The question here in the neighborhood of httpRange-14 [0] is which mental
models of the web the TAG should recommend.  In particular, how should
it recommend people think about the relationship between http URIs and
the bytes transmitted during HTTP protocol sessions?  It's fairly
clear at some low levels how the protocol works, but even within the
TAG, people use different higher level abstractions when thinking
about what the bytes do or should mean.  So far, the TAG has not
reached consensus [1].  People look elsewhere for guidance, or privately
figure out something that works well enough for their own situation.

In this immediate discussion [3] we have two proposed high-level
abstractions.  In the interest of fairness and ego-separation, I'll
name them using "od -d -N 1 < /dev/random":

 Abstraction 102: An http URI is most strongly associated with
 something in some domain of discourse (the problem domain) like a
 person, place, or thing.  When you GET that URI, the bytes returned
 are a representation [4] of that thing.

 Abstraction 33: An http URI is most strongly associated with a
 repository or collection of information.  When you GET that URI, the
 bytes returned convey that information.

Neither of these have much bearing on web architecture in general.
Statements like Roy's [5]

   The reason we call it a URI that identifies a resource, rather than
   a UDI that identifies a document, is because we want a URI to
   reference things in the future -- to point to a source of future
   useful things.  That's what resource means.  It is therefore
   impossible to "retrieve" a resource, since the fact that it is
   available "over there" is an essential part of it being a resource;
   the resource remains over there, so the only thing that is
   retrieved is an instantaneous representation of the resource at the
   point in time at which it was generated by the origin. 

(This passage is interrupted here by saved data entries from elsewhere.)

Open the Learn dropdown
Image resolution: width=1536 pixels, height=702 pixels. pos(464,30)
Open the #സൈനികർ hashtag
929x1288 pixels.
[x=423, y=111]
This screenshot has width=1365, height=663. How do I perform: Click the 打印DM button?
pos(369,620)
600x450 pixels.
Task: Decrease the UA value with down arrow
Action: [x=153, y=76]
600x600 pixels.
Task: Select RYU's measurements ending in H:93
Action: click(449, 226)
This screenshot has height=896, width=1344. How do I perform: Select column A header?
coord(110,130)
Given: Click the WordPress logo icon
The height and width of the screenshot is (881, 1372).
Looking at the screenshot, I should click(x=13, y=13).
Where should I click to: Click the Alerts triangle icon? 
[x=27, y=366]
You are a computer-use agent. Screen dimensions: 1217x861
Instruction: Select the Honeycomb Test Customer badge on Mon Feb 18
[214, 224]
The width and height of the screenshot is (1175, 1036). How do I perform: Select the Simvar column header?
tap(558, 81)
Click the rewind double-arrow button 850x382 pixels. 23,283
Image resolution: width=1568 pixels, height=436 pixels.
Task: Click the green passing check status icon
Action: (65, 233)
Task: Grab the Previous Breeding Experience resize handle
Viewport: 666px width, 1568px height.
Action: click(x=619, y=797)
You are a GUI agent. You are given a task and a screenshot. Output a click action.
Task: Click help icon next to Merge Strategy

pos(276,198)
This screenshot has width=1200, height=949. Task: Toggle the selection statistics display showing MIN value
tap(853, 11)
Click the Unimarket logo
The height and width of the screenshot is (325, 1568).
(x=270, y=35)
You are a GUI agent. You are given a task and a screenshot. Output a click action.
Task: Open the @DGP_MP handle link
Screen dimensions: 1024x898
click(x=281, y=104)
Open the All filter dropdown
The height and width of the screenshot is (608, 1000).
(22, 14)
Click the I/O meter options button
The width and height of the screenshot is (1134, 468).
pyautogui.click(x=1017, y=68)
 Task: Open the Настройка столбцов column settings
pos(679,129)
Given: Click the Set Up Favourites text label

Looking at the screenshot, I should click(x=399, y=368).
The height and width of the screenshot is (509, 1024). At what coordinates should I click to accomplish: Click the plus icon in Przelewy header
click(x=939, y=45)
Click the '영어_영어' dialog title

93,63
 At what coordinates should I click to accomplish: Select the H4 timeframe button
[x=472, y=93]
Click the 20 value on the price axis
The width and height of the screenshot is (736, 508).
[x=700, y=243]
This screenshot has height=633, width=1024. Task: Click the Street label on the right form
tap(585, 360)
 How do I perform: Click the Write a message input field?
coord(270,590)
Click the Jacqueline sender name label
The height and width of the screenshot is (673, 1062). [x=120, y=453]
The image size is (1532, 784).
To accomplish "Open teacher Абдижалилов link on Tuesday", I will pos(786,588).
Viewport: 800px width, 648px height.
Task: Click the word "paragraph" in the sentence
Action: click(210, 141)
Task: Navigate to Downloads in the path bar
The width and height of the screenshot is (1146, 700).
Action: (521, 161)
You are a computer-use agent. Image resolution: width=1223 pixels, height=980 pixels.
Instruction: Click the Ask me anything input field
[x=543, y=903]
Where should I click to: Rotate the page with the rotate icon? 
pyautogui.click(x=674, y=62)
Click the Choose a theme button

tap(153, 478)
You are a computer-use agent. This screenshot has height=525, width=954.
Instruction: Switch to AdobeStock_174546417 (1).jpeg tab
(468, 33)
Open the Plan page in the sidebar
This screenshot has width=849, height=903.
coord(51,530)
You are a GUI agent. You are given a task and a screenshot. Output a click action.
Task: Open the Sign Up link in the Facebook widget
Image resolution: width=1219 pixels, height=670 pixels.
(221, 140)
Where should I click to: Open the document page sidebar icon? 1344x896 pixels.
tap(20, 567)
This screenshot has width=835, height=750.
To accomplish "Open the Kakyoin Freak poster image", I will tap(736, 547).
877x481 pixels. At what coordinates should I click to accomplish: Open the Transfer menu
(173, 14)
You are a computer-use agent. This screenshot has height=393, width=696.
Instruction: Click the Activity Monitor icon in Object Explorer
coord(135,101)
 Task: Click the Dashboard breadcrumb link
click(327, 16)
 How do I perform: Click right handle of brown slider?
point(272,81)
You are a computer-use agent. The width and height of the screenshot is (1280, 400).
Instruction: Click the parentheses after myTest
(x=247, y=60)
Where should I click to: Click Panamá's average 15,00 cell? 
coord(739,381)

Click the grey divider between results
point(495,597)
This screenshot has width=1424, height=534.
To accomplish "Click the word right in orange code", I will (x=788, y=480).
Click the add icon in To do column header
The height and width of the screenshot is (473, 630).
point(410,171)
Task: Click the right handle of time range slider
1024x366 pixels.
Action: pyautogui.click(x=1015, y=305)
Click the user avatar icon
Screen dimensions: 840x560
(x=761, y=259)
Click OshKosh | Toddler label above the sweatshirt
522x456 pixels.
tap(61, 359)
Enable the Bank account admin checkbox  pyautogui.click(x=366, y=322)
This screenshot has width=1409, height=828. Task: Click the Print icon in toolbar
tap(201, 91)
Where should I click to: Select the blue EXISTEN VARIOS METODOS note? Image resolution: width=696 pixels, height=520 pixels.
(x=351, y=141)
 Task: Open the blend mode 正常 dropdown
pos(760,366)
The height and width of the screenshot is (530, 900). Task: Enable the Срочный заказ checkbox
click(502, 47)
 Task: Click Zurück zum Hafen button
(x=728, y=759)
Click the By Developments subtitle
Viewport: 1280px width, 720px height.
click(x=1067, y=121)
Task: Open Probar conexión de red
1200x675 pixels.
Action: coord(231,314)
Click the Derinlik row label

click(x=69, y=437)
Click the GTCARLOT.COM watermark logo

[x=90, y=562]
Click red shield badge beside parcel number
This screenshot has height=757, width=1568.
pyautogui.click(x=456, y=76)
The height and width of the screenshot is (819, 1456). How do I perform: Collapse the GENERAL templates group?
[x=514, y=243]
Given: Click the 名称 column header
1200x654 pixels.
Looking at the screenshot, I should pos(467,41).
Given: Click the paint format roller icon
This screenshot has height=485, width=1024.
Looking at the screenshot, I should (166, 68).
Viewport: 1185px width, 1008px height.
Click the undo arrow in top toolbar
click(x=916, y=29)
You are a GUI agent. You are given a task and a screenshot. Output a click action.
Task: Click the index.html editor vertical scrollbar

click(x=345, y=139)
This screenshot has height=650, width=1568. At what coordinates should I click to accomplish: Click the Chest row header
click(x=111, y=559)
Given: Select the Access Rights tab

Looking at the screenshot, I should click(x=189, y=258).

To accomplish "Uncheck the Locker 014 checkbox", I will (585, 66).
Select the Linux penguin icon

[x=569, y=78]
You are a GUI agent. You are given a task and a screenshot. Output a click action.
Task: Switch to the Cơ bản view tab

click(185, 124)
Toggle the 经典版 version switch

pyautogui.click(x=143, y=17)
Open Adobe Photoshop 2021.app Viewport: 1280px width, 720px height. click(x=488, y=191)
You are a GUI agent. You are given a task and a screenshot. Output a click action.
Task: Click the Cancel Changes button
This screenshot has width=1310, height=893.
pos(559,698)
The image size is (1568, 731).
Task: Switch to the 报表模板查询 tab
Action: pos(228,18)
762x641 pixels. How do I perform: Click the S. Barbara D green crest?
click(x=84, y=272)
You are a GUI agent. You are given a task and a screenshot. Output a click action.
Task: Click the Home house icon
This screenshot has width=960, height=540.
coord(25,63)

doesn't look very different in #33 terms from how it looks in #102's
terms.  The real distinction is just whether you focus on the
collection of information from which the web server generates its
response or focus past the server, as Roy does, on the subject of that
information.

It's tempting to go into why I like #33, and further debate the merits
and shortcomings of these two ways of thinking about HTTP (or all the
other possible abstractions), but let's not.  Instead, let's think
about what would constitute a good one.  To know that, we'd have to
know how this abstraction will be used.....  What problems would an
answer to httpRange-14 help with?  Are there any use cases, or is this
all just idle philosophy?

I have an application.  

   I want people to publish data on the web, and I want them to do so
   in a format that is seriously self-describing, so that others can
   understand and re-use the data with minimal hassle. SGML and XML
   were great; they let people pick meaningful tag names, and that was
   a start, but I want to go farther.  How about if users could just
   click on each tag (in some source view) to get to its full
   documentation, examples, support software, discussion list
   archives, etc, ...?  That would be nice!  [ Stop me if you've heard
   this before. :-) And don't you dare say "Hey Sandro, you should
   look into this 'semantic web' stuff.]  Maybe some software could
   even do its own kind of "clicking" on the links to download
   information about how to check the data, or display it nicely, or
   translate it into other formats I might want.  Then I could just
   fetch some data from a dozen different sources and tell my computer
   to turn them all into a format I like, and merge them while it's at
   it. 

   Oh, and of course there will be lots of data *about* the web.  I
   want to share bookmarks, blog feeds, web access control databases,
   etc.  So our data format will use the web in two ways: people will
   have data about websites and stuff (all the things they bookmark
   and blog about), AND the format itself will have links for each of
   its tags, linking to documentation, software, etc, about the tags. 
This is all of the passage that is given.